Rows excerpted from a collection
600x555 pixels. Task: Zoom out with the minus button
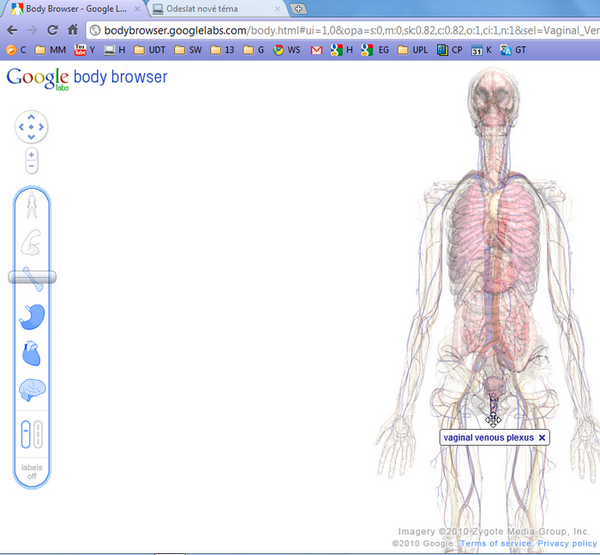32,168
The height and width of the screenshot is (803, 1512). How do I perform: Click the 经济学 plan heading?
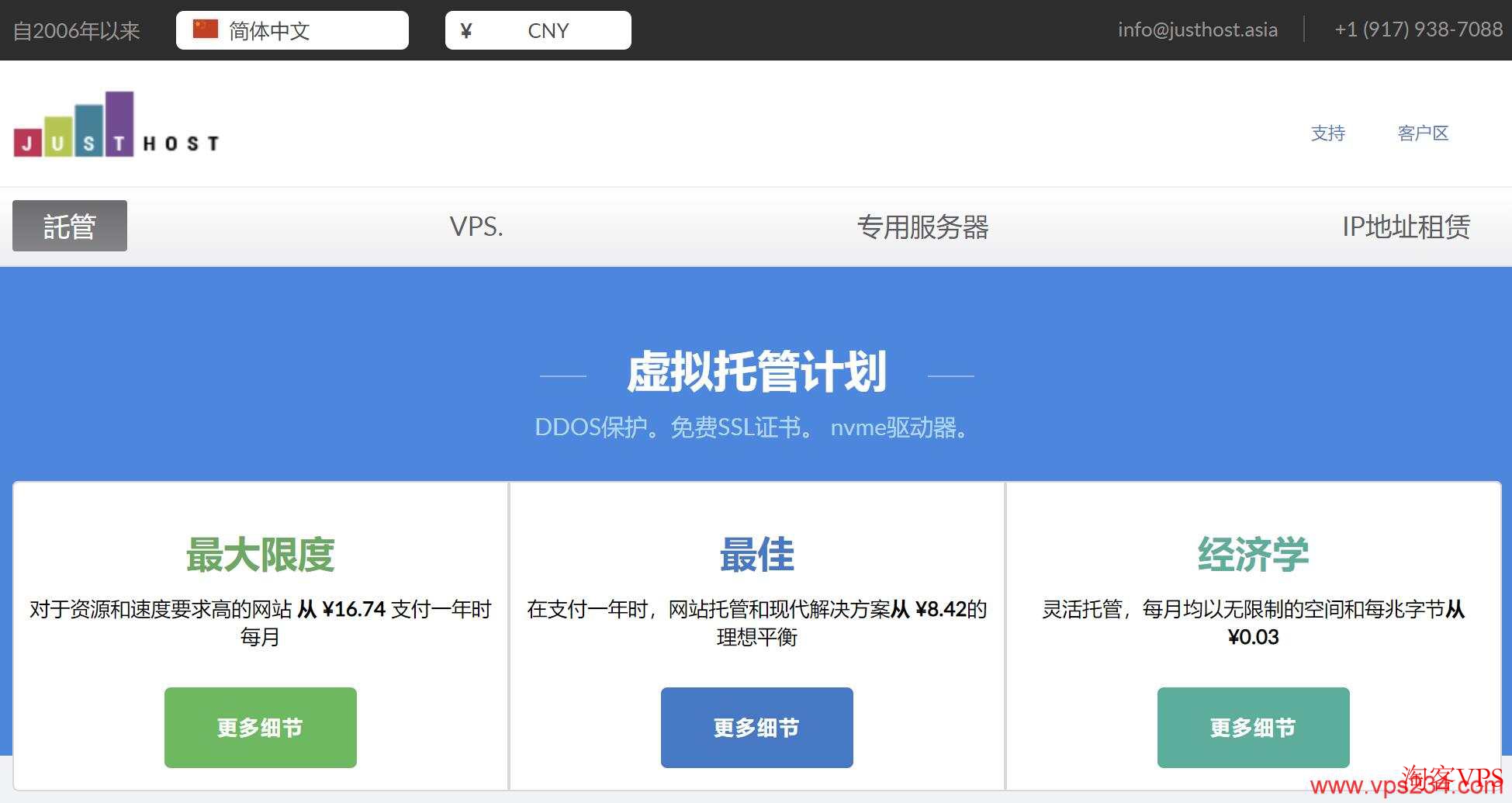point(1253,555)
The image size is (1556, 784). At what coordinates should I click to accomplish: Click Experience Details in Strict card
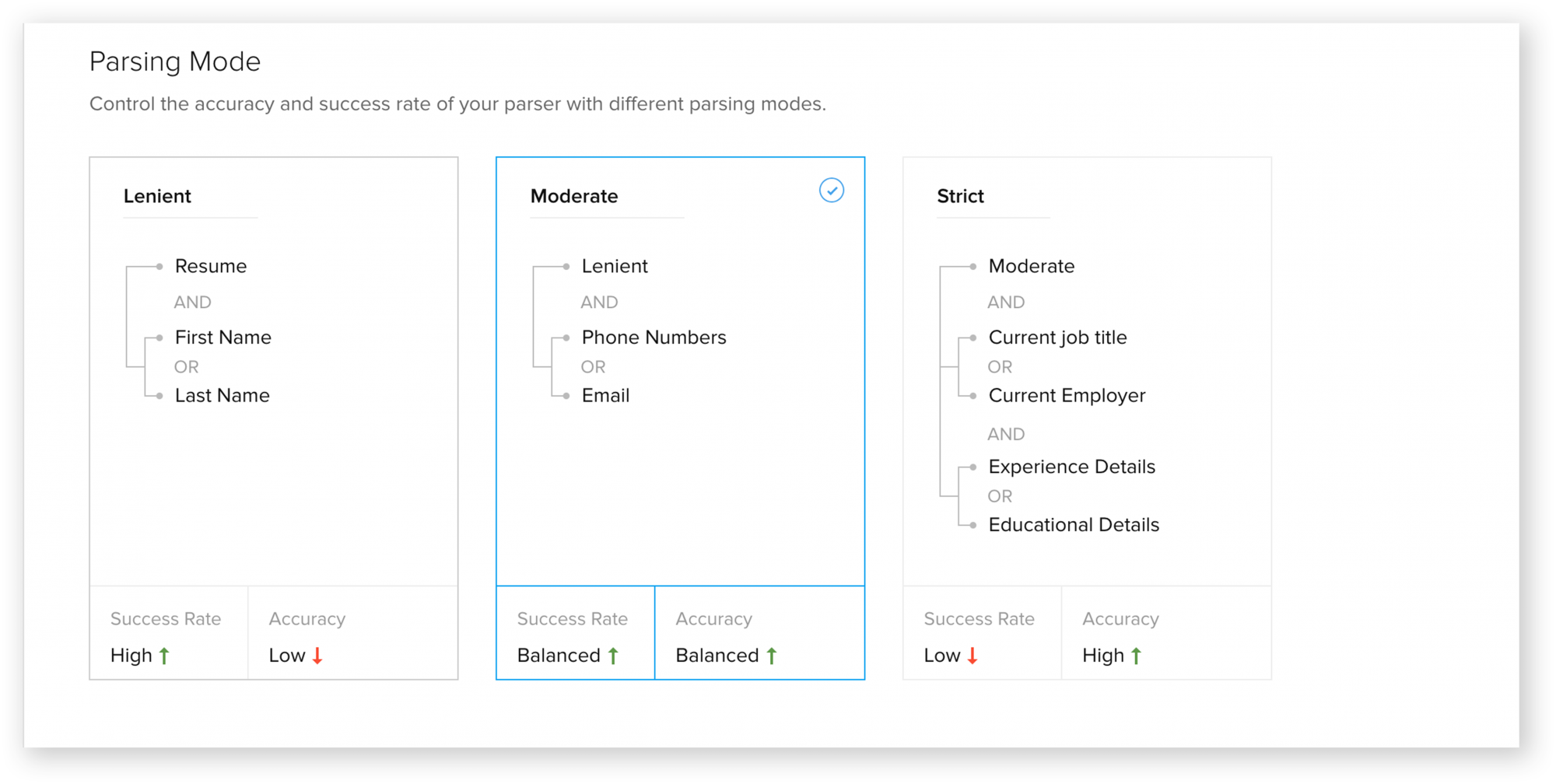tap(1071, 467)
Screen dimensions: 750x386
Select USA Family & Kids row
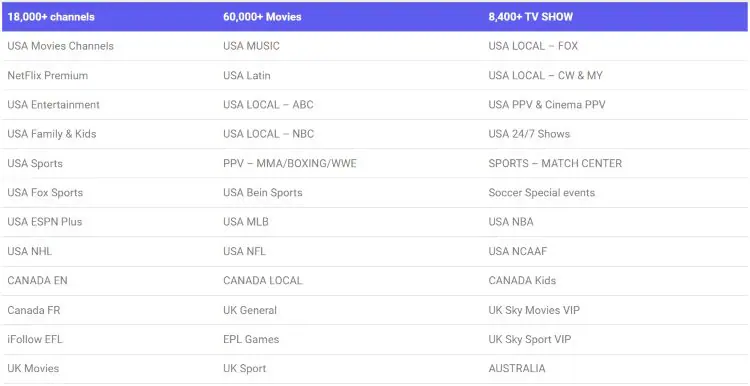coord(52,134)
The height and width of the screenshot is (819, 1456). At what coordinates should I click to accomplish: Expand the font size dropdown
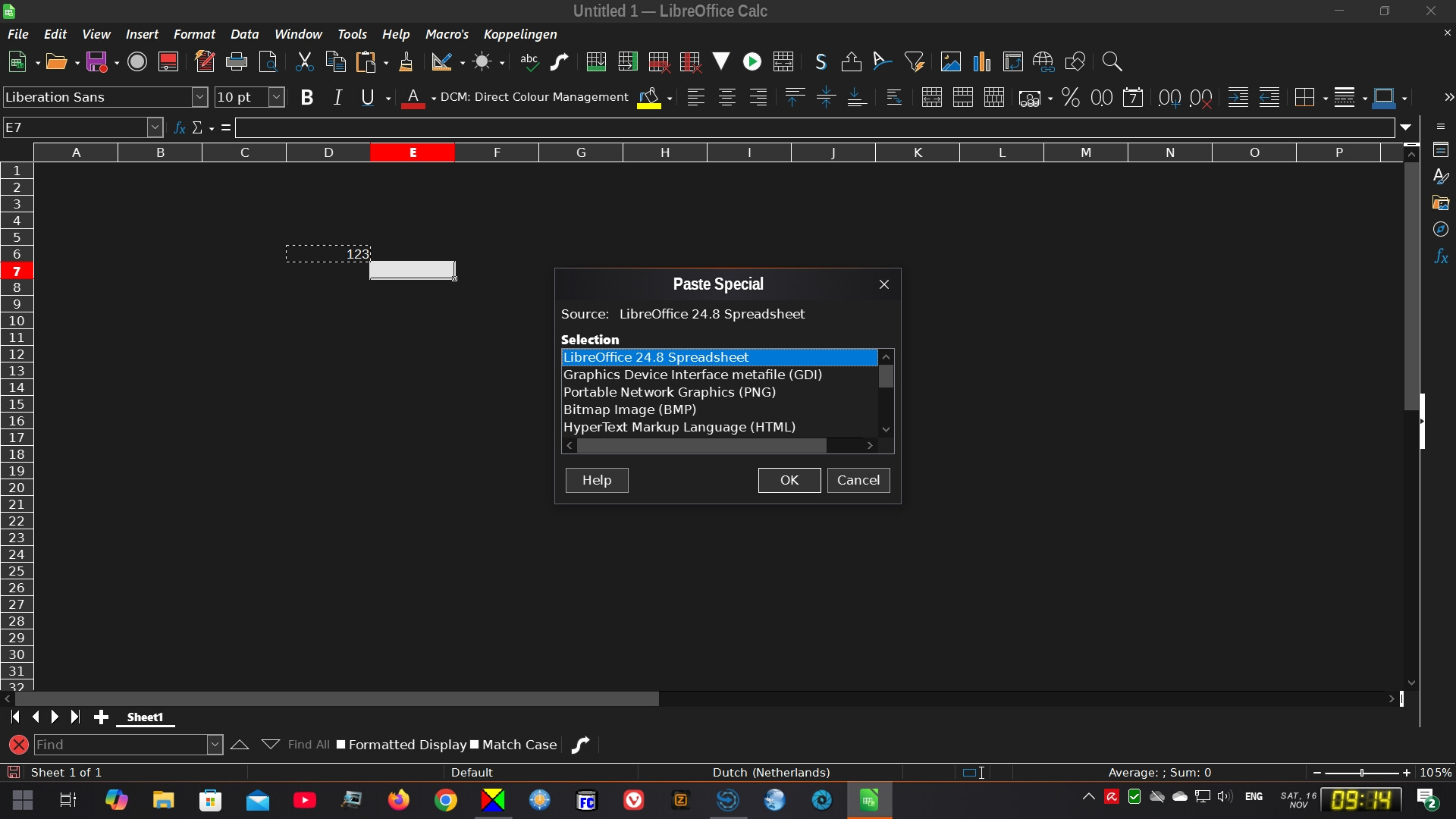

● **Instructions to follow**
Convert the rows above into a Markdown table with the columns "No." and "Line," one table row per line, numbered in order. Skip blank lines and leave the pictures out.

● **Exercise solution**
| No. | Line |
|---|---|
| 1 | 600x555 pixels. Task: Zoom out with the minus button |
| 2 | 32,168 |
| 3 | The height and width of the screenshot is (803, 1512). How do I perform: Click the 经济学 plan heading? |
| 4 | point(1253,555) |
| 5 | The image size is (1556, 784). At what coordinates should I click to accomplish: Click Experience Details in Strict card |
| 6 | tap(1071, 467) |
| 7 | Screen dimensions: 750x386 |
| 8 | Select USA Family & Kids row |
| 9 | coord(52,134) |
| 10 | The height and width of the screenshot is (819, 1456). At what coordinates should I click to accomplish: Expand the font size dropdown |